## Data for this task
━━━

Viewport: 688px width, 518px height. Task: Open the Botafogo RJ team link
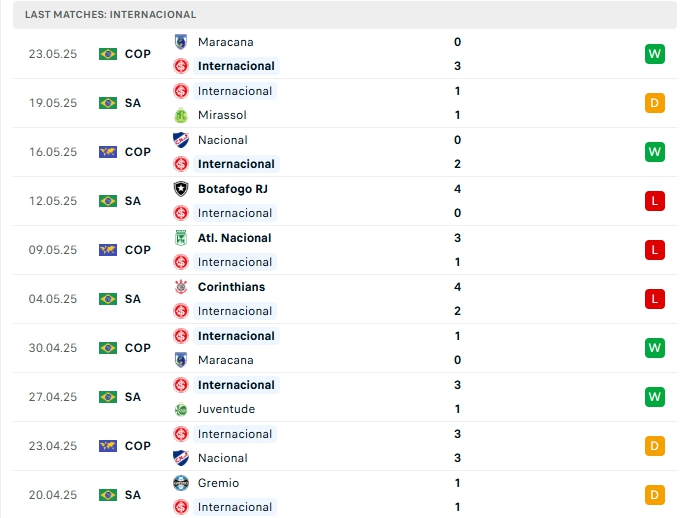tap(232, 189)
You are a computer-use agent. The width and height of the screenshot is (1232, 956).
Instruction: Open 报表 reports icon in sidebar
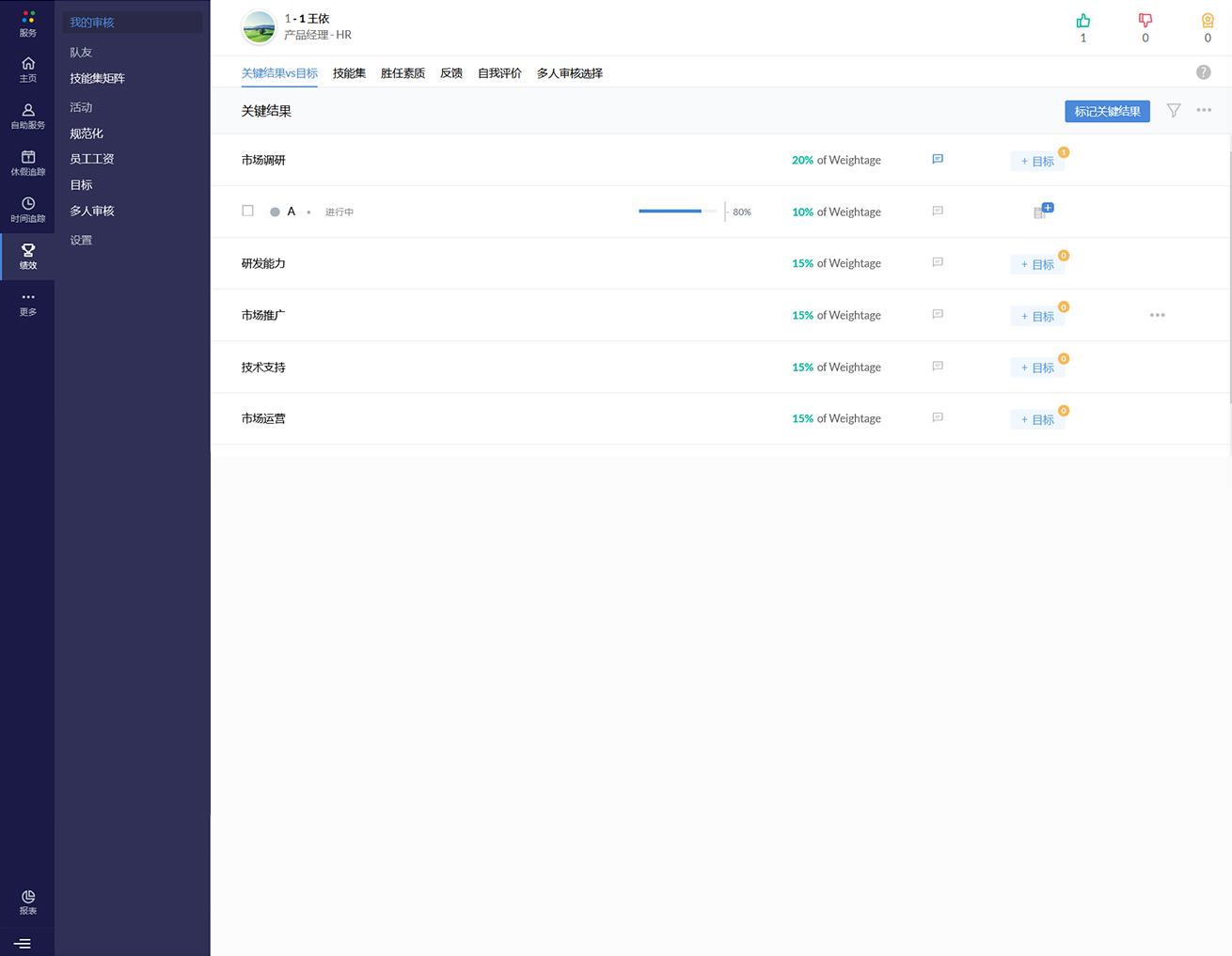28,902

━━━

## Task requirements
What you return must match the records line for line, with the pictures left out.

## Result below
Viewport: 688px width, 518px height. Task: Open the Botafogo RJ team link
tap(232, 189)
You are a computer-use agent. The width and height of the screenshot is (1232, 956).
Instruction: Open 报表 reports icon in sidebar
28,902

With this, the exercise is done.